The answer is the line containing "The width and" plus every line after it to the end of the material, retyped exactly and without the pictures.

--- --- ---

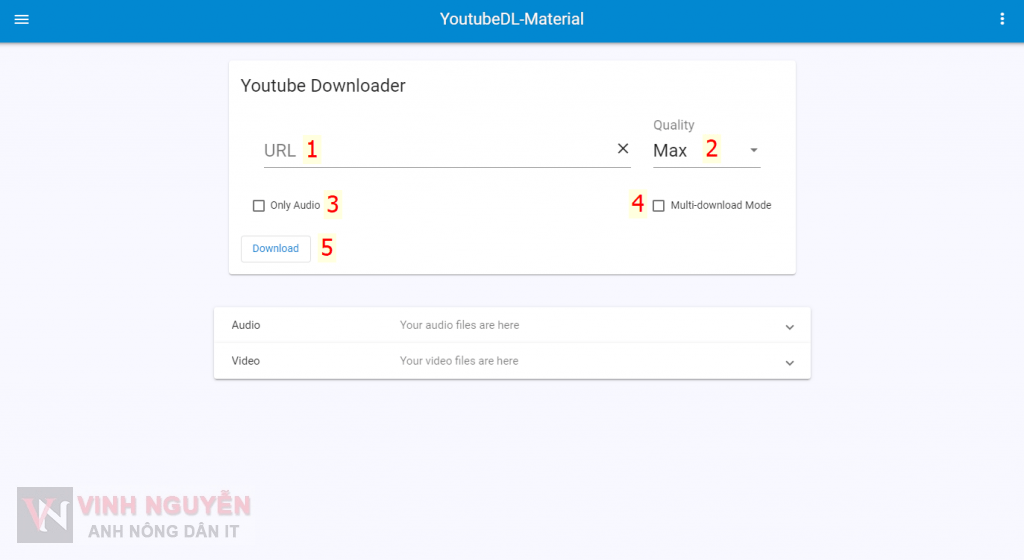Clear the URL field with the X icon

pyautogui.click(x=622, y=148)
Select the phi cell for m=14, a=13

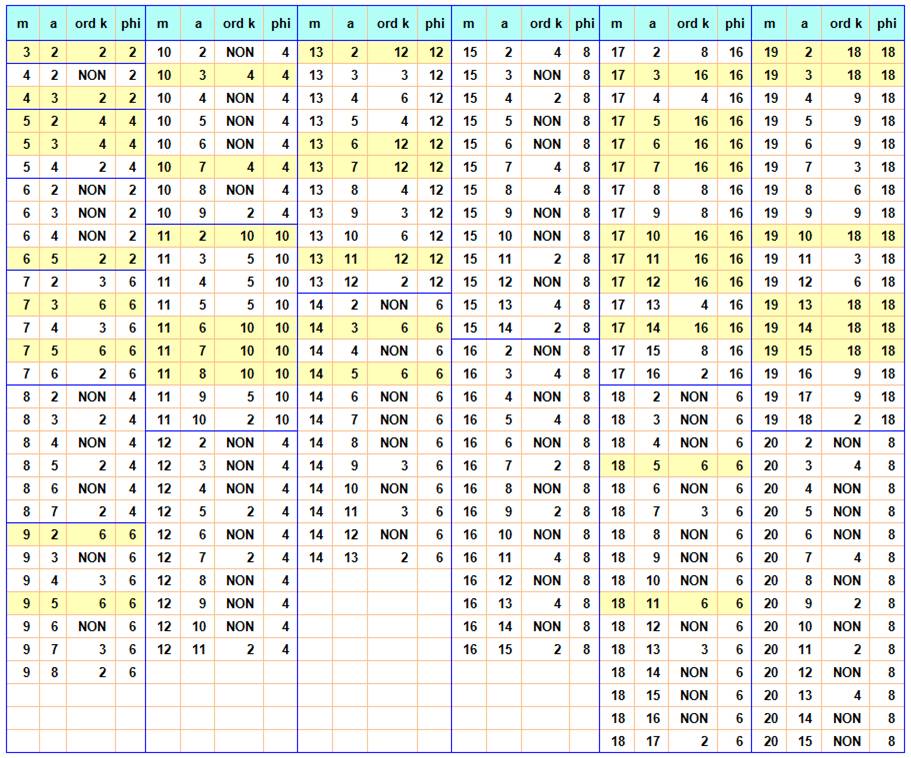point(435,557)
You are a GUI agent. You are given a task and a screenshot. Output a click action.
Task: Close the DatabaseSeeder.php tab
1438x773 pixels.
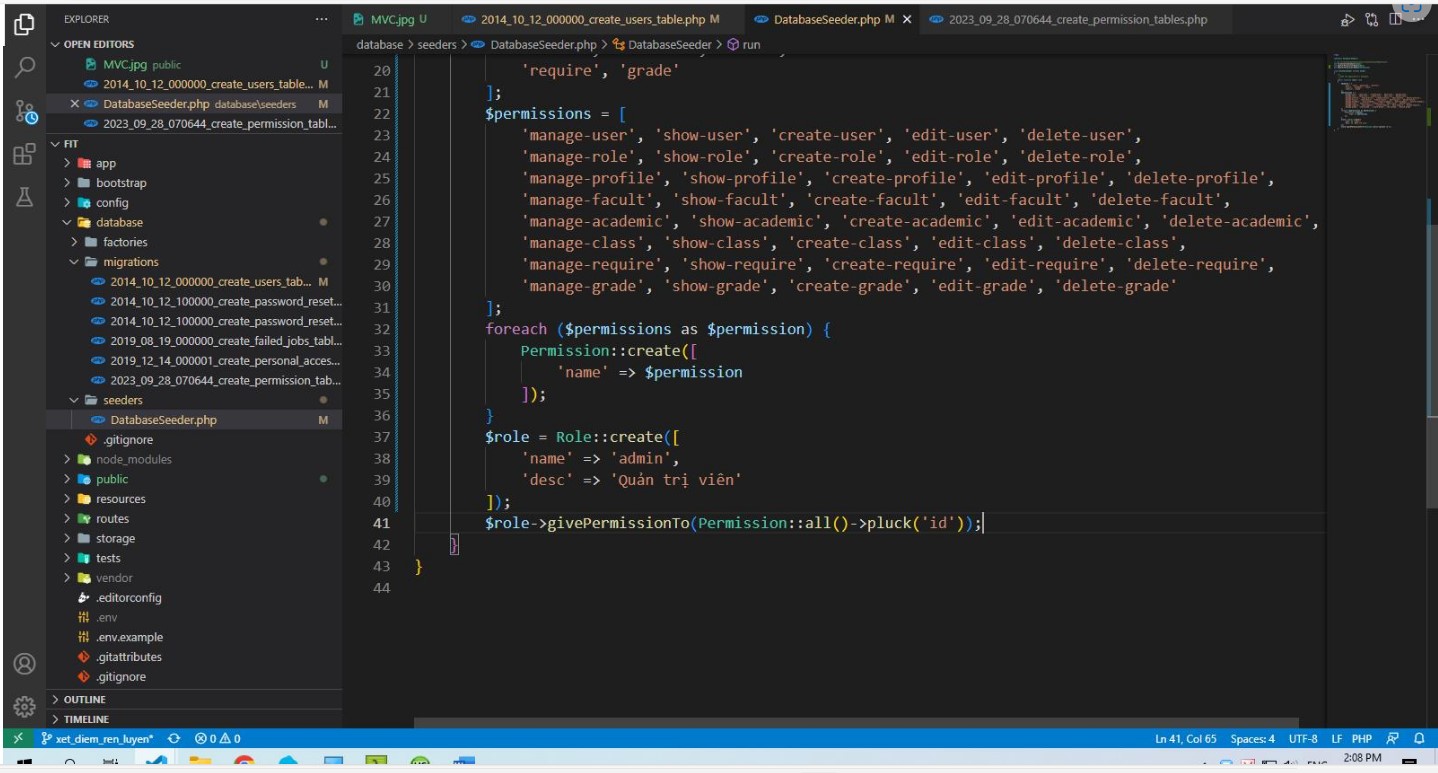[x=907, y=19]
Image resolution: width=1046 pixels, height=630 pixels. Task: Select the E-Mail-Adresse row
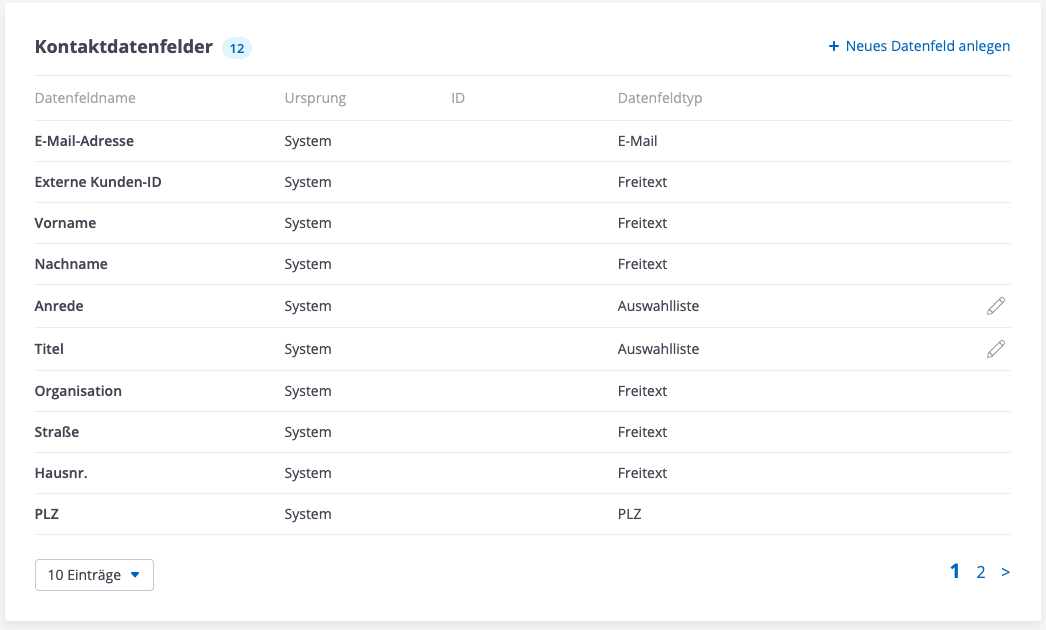[x=84, y=141]
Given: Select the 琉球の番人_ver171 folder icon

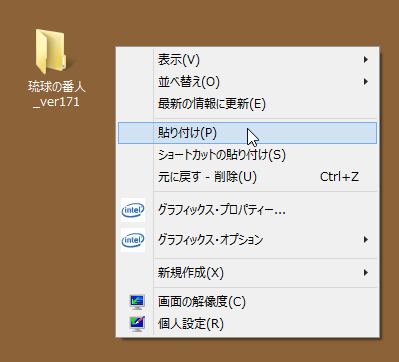Looking at the screenshot, I should (x=51, y=52).
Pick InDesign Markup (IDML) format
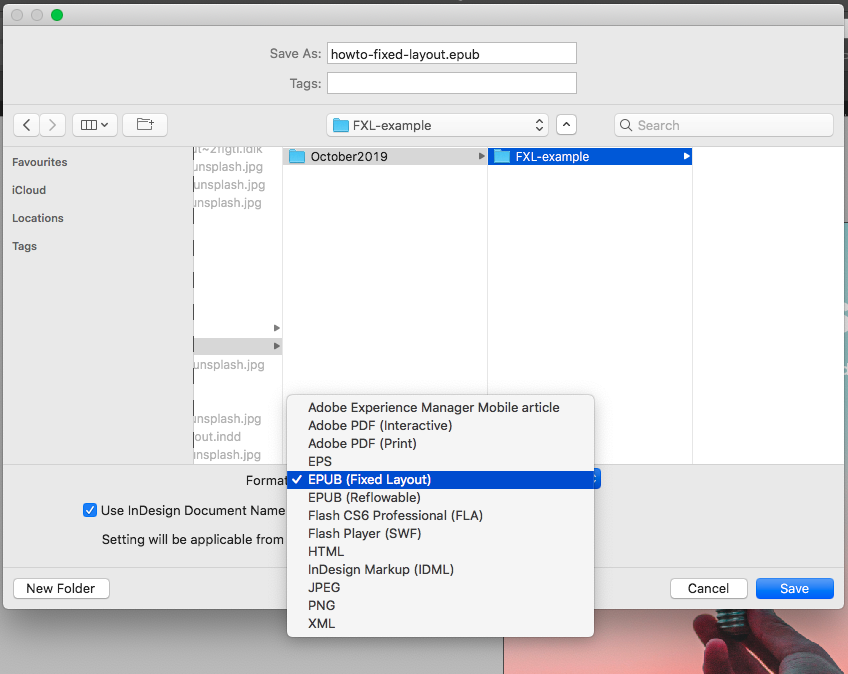Viewport: 848px width, 674px height. click(380, 569)
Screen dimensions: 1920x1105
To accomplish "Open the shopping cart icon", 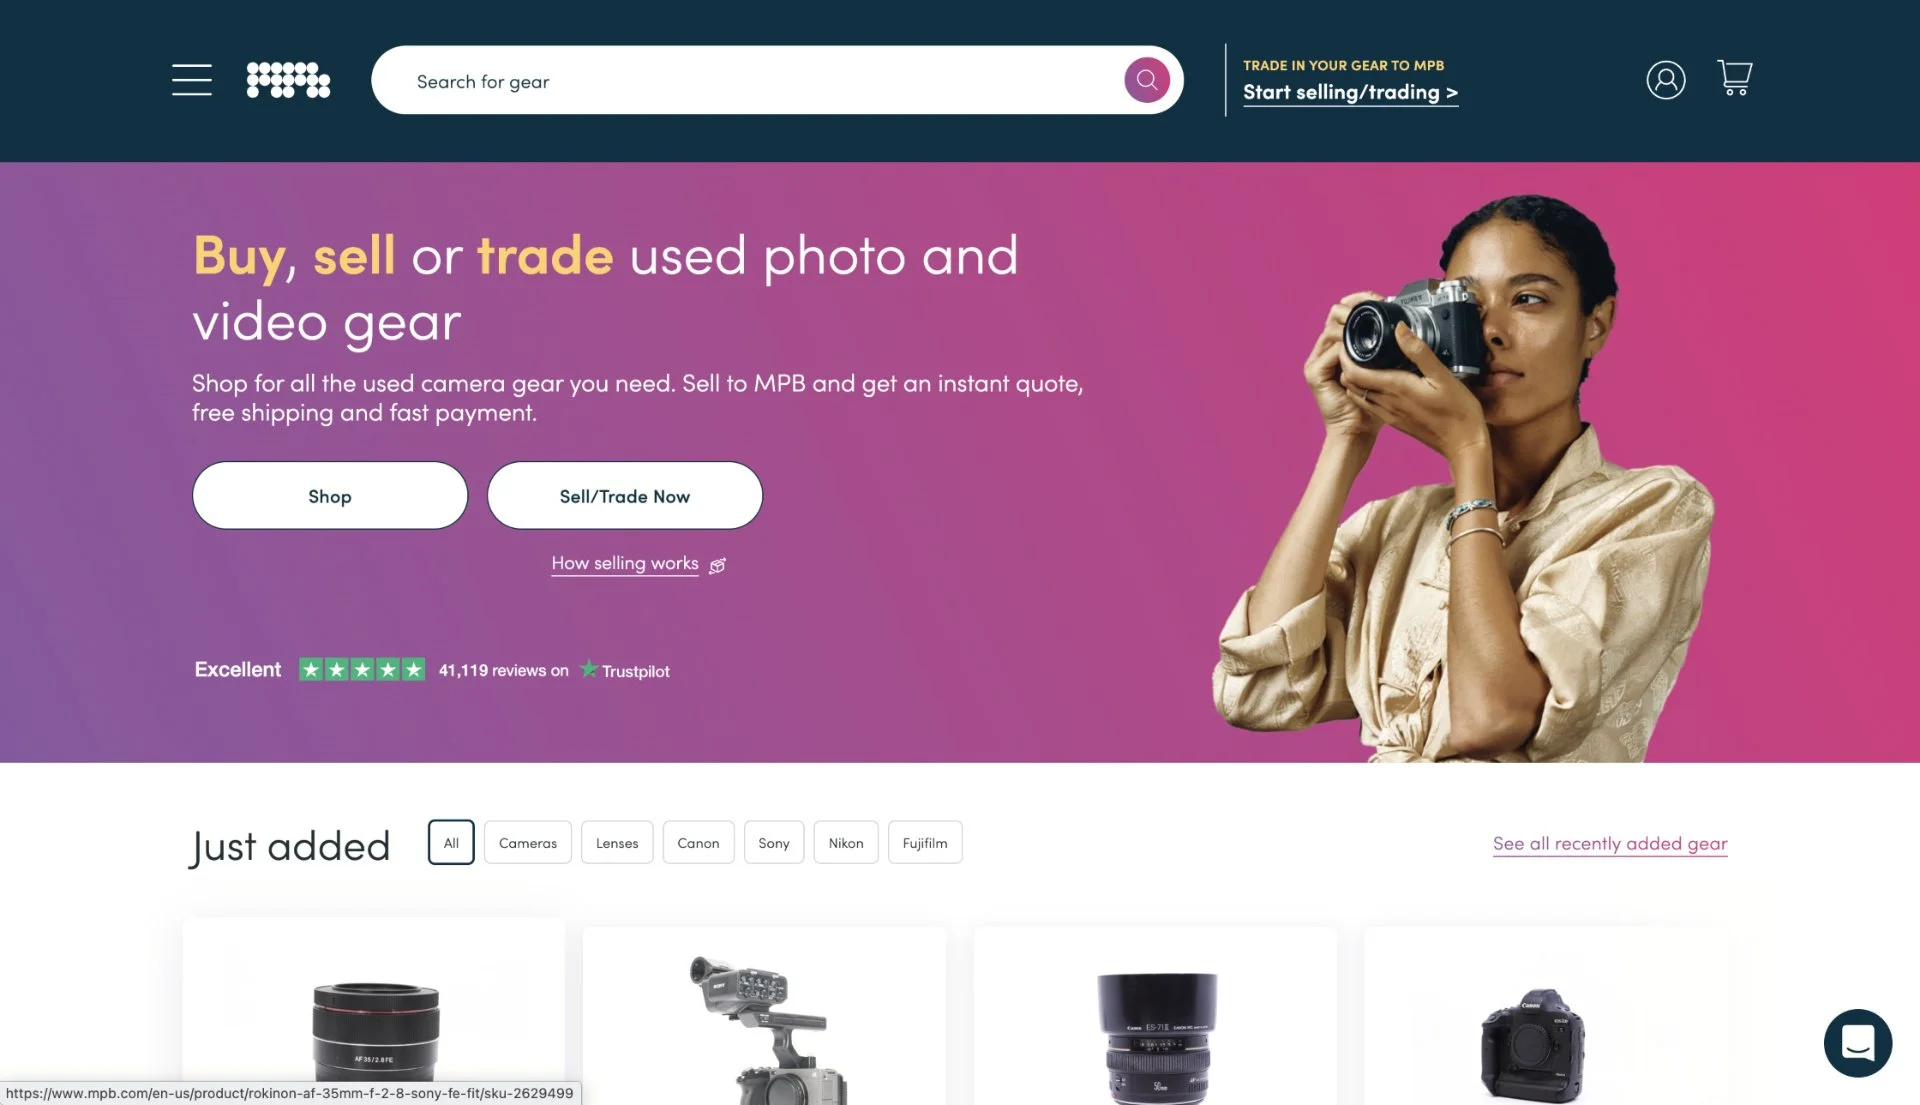I will coord(1734,78).
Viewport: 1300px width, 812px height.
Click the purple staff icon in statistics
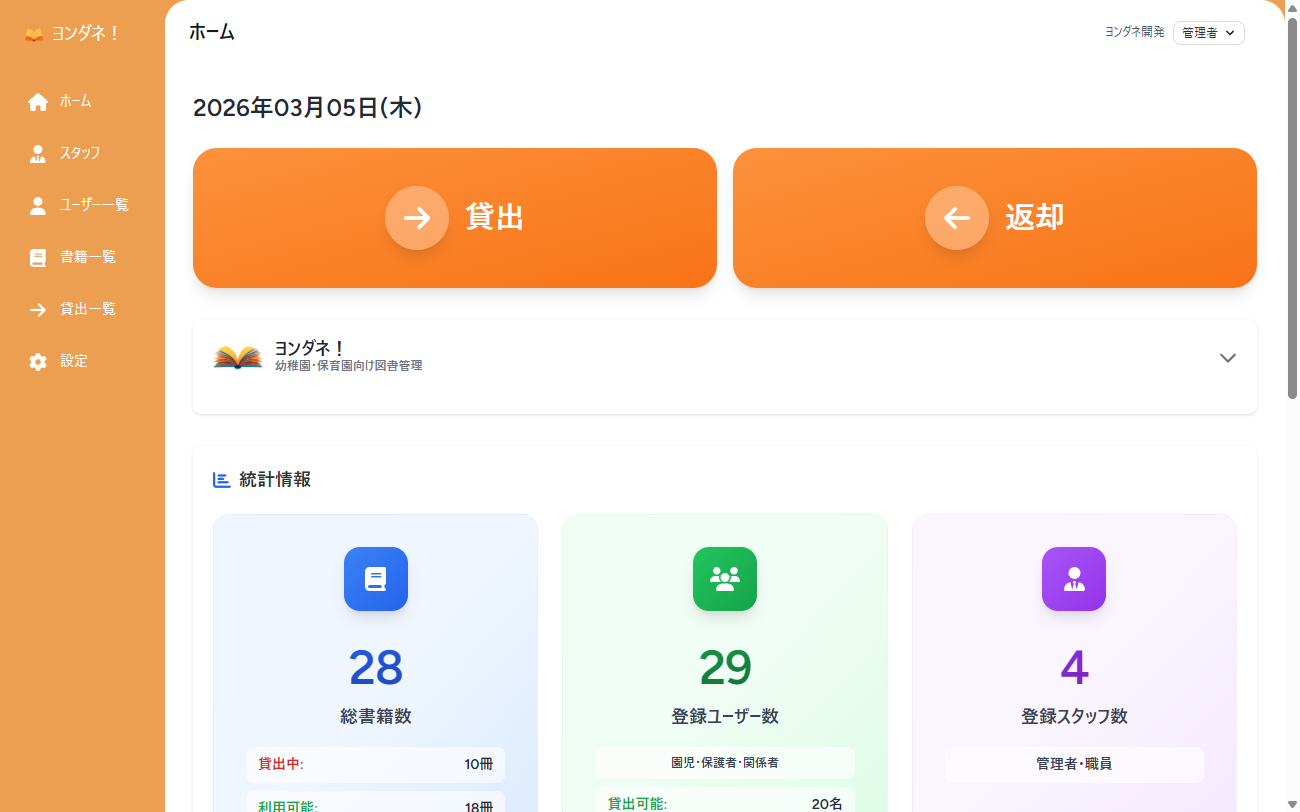1073,579
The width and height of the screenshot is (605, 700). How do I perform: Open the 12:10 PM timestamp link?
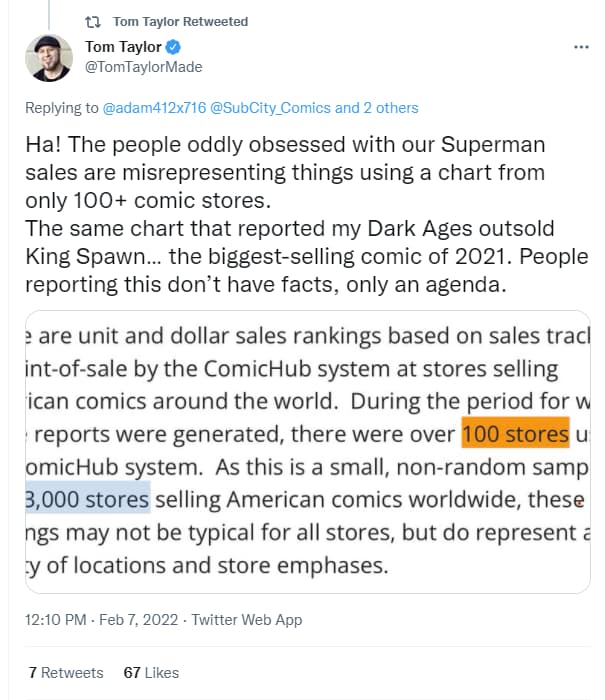tap(55, 620)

--- --- ---

* [Result for this exercise]:
The width and height of the screenshot is (605, 700). How do I perform: Open the 12:10 PM timestamp link?
tap(55, 620)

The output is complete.